Come abbiamo già segnalato in un precedente articolo, è da poco uscito in libreria l’ultimo libro di Vittorio Lingiardi Al cinema con lo psicoanalista, [1] in cui sono state raccolte tutte le recensioni pubblicate per la rubrica Psycho da lui curata per il Venerdì di Repubblica. Per capire meglio l’approccio che Lingiardi ha con il cinema e l’assoluta fruibilità delle sue recensioni , pubblichiamo qui di seguito la recensione di Gabriella Giustino, comparsa di recente su il sito della SPI [2] Spiweb.it
la Redazione
L’ultimo contributo di Vittorio Lingiardi “Al cinema con lo psicoanalista”, è una testimonianza fresca e brillante di come uno psicoanalista può vivere, narrare, condividere ed esperire il cinema. E’ un tentativo, a mio avviso riuscito, di accompagnare il lettore (potenziale spettatore di un film) nell’esperienza emotiva-percettiva-sensoriale e muscolare di vedere un film.
Lingiardi descrive il suo modo di interagire col cinema che trasmette senza la presunzione di recensire film, ma con l’intento dichiarato di condividere storie cinematografiche partecipate e filtrate dalla sua esperienza di spettatore/analista.
Mentre leggevo mi sono chiesta: ma cosa succede nella mente di un analista sensibile e amante del cinema? Cosa accade in quel “buio condiviso” così prezioso che solo la “sala cinematografica” sa restituire?
La metafora onirica sul cinema è certamente molto affascinante; in fondo questo rito collettivo si svolge al buio e, quando si accende la luce nella sala, il sogno personale e collettivo s’interrompe lasciandoci (come al risveglio da un sogno) un po’ estraniati ma con tante immagini che si depositano nella mente, negli affetti e nella memoria, riemergendo, magari inaspettatamente, nel tempo della nostra vita.

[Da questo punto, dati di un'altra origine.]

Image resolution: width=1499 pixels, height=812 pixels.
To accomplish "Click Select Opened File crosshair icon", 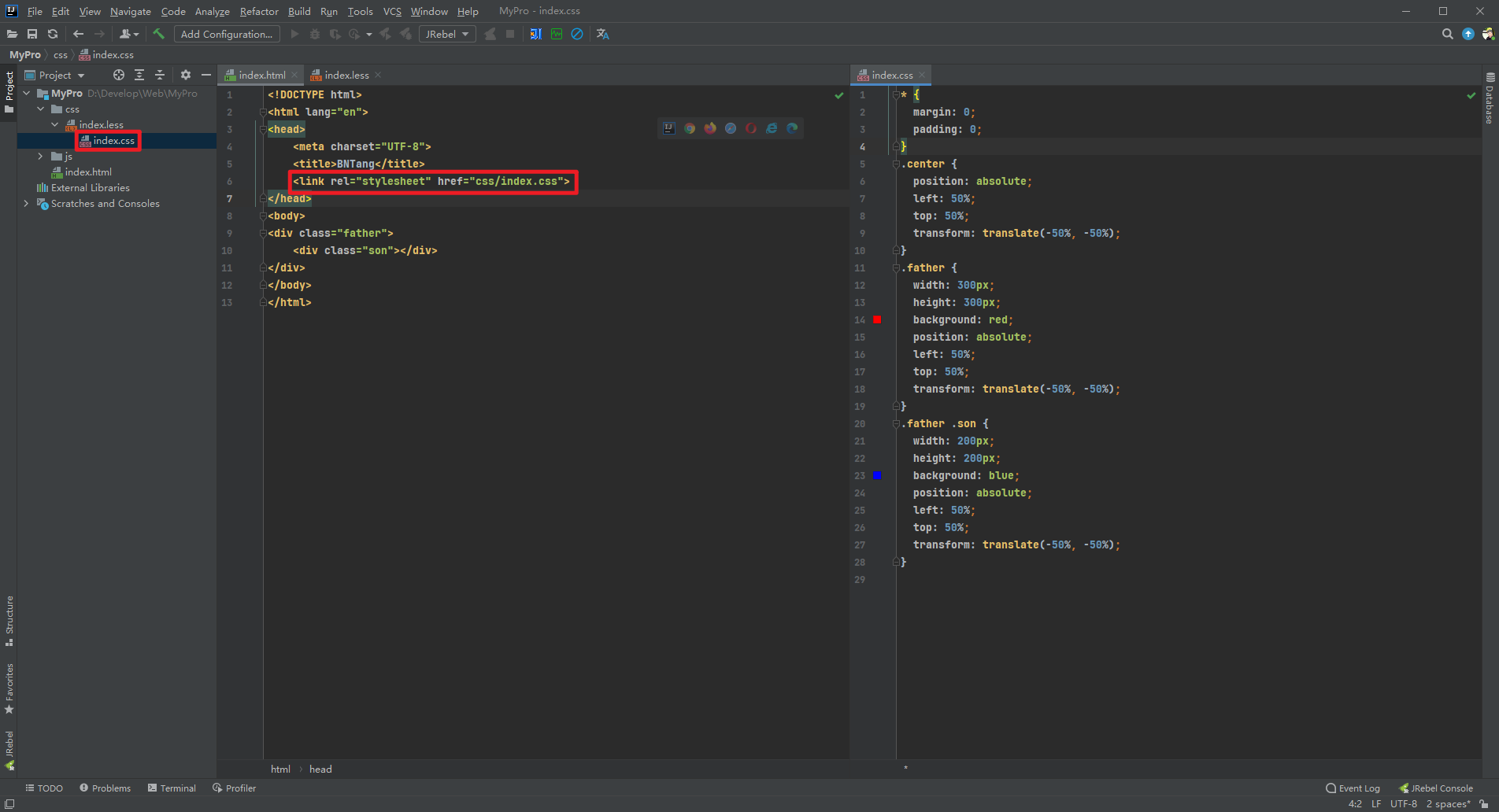I will point(119,75).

Cinema e Psiche, scrive l’autore, sono fatti della stessa sostanza e sono fatti della materia dei sogni. Mi piace, a questo proposito, ricordare Grotstein (2000) che distingue un sognatore che comprende il sogno da un sognatore che lo esperisce e parla di “atto del sognare” come comunicazione inconscia intrapsichica che, solo secondariamente, attraverso il ricordo e la narrazione, svolge la sua funzione di comunicazione intersoggettiva ( in analisi).

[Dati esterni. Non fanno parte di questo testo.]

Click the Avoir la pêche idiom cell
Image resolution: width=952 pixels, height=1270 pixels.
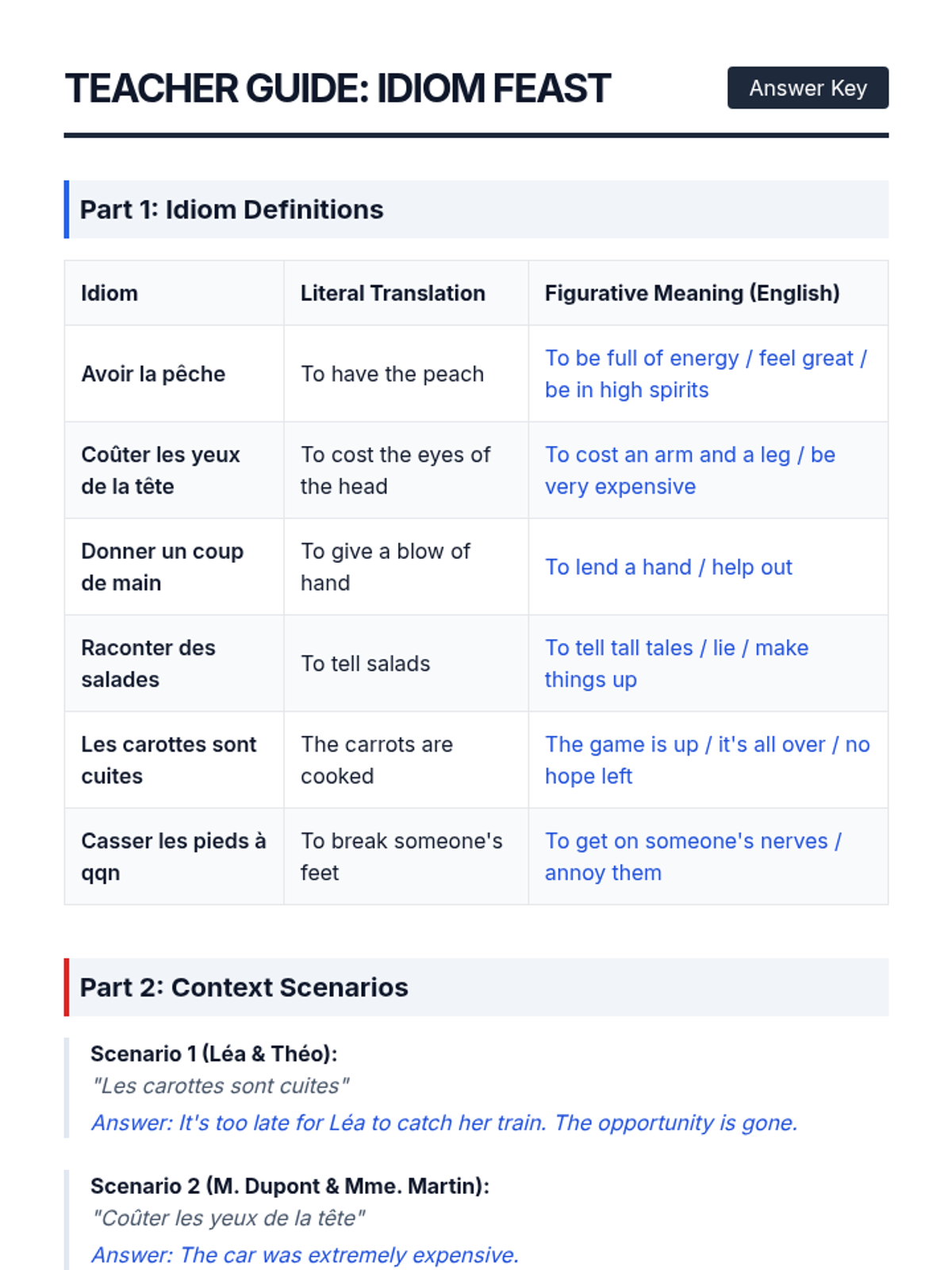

Il modo in cui Vittorio racconta e ci trasmette i suoi PSYCHO (nome della rubrica del Venerdì di Repubblica di cui è autore dal 2015), va oltre la riflessione sul film ed è un “atto del vedere” parafrasando Wenders, che è anche dominio dell’azione oltre che della percezione sensoriale; corrisponde a quell’agitarsi sulla poltrona oppure rimanervi abbarbicati, piangere, ridere, emozionarsi e palpitare anche nel corpo.
Direbbe un altro Vittorio (Gallese) [3] che la visione di un film attiva il sistema mirror del nostro cervello generando quella simulazione incarnata che è alla base dell’empatia, aspetto centrale della funzione analitica .

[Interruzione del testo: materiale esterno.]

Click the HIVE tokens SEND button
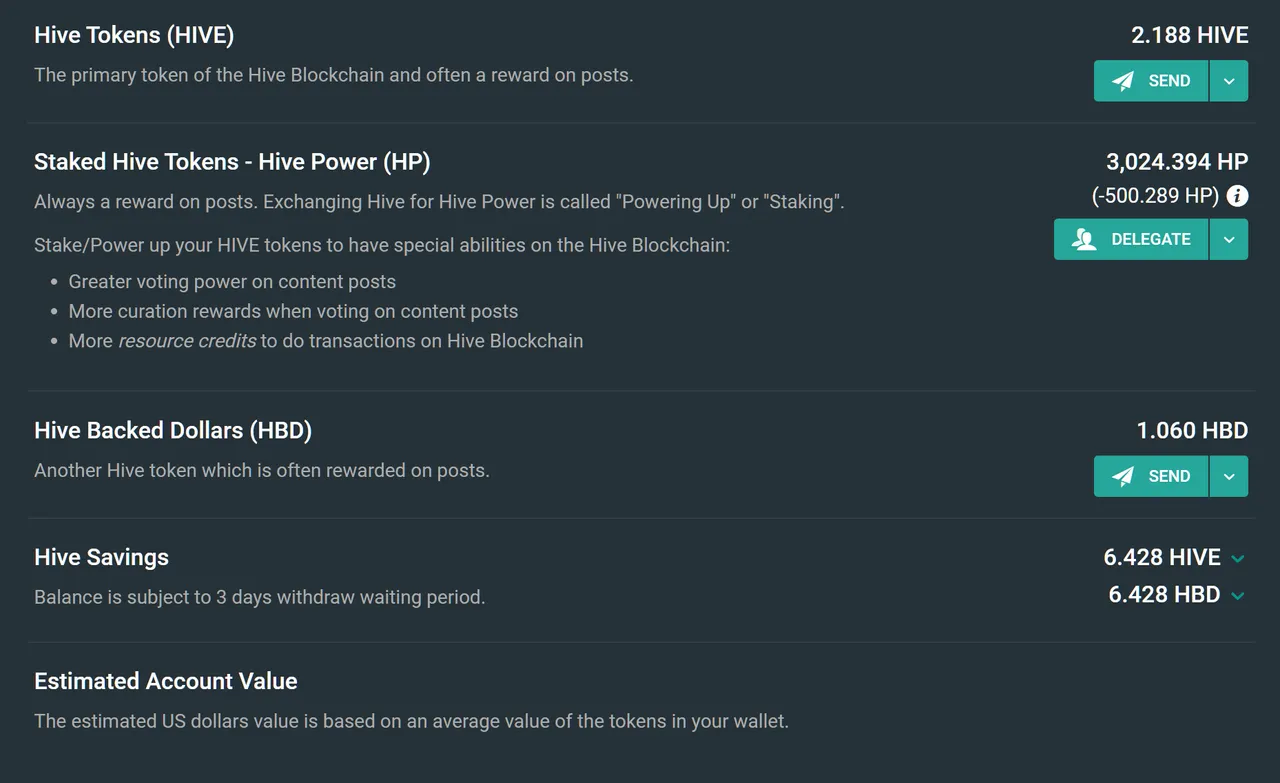pyautogui.click(x=1151, y=81)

L’empatia incarnata con cui Vittorio ci trasmette la sua esperienza partecipata del cinema è a mio avviso la cifra di questo contributo che è organizzato classificando i film in un poema ariostesco sulle vicende e le categorie umane.
Al cinema con me stesso premessa dell’autore, non rimanda infatti a un solipsistico piacere da cinefilo ma all’ esperienza trasformativa che il film può attivare in ciascuno di noi e che un analista può essere particolarmente capace di narrare svelandone, con leggerezza, “il lato oscuro”.
La libertà associativa di Vittorio Lingiardi che passa da film classici e molto datati a recentissimi contributi, crea un piacevole disordine nella lettura e rivela un sano e spontaneo appetito cinematografico, restituendoci una serie di esperienze vissute utili alla comprensione del nostro mondo interiore e del mondo che ci circonda.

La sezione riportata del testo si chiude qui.